Enfim, que o que naquele dia, lá no bar, me chamou a atenção foi o movimento da personagem Hilda. A pessoa simplesmente tinha tudo pronto, concluído, preparado, fixo, sólido, estável (outra coisa que mudou, já que não os tenho mais na minha lista de sinônimos úteis e positivos) e de repente, decide que nada daquilo é o que deseja, foge no dia de seu casamento, ainda vestida de noiva e vai parar num prostíbulo. De onde afirma a um repórter, que acompanha sua intrigante história, que sabe exatamente o dia em que partirá dali. Pois então, passados cinco anos, faz as malas e some no mundo.

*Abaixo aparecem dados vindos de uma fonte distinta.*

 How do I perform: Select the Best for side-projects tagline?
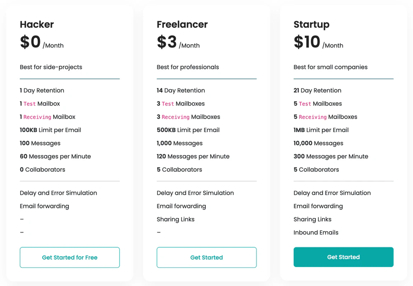51,67
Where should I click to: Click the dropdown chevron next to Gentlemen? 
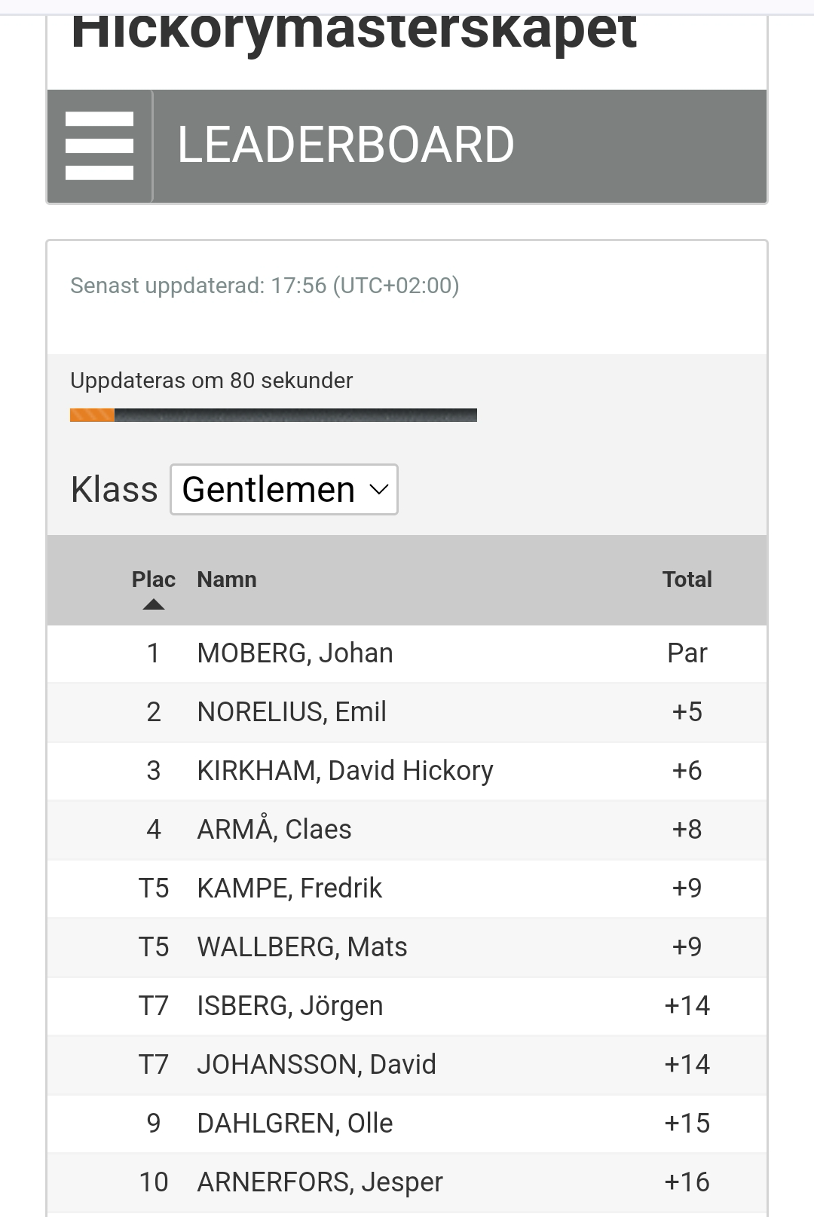coord(379,490)
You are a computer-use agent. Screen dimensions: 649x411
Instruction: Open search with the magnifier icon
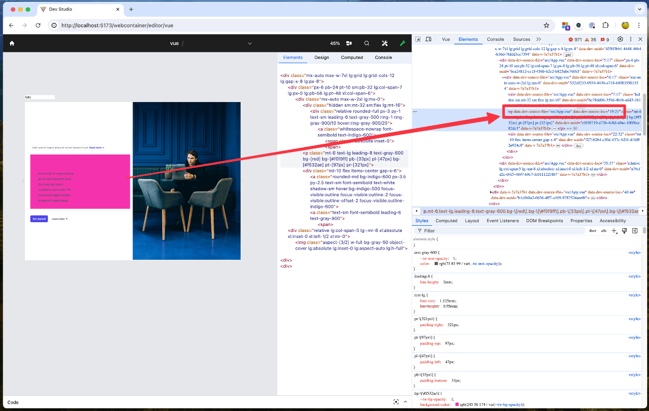366,43
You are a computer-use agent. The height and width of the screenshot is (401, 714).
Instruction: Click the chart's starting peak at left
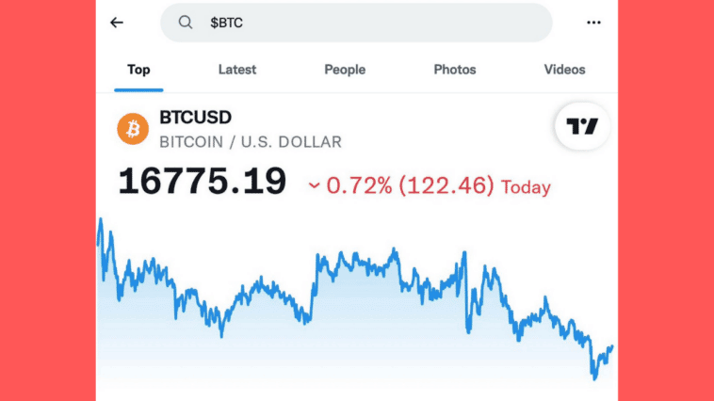[x=101, y=221]
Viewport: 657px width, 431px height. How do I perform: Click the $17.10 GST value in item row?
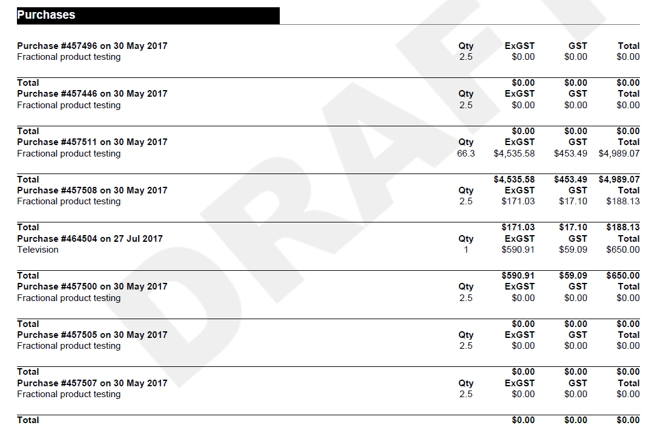573,201
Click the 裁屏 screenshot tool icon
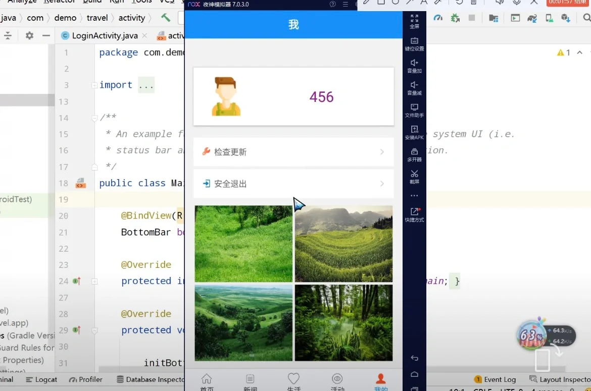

Me ressoa muito como algo que ouvi há uns dias de um recém chegado à minha cidade – “quis partir, deixar tudo pra trás, incluindo a mim mesmo. E estranhamente vi que quem eu imaginava ter deixado lá naquele lugar, me acompanhava na verdade, pois não estava pronto, acabado, mas estava ainda em construção, em acabamento.”
E aí que dia desses, ele dá uma mudança total de ambiente, que vai além dessas janelas fechadas, além desses falares estranhos, para depois fazer as malas e sumir no mundo tudo de novo...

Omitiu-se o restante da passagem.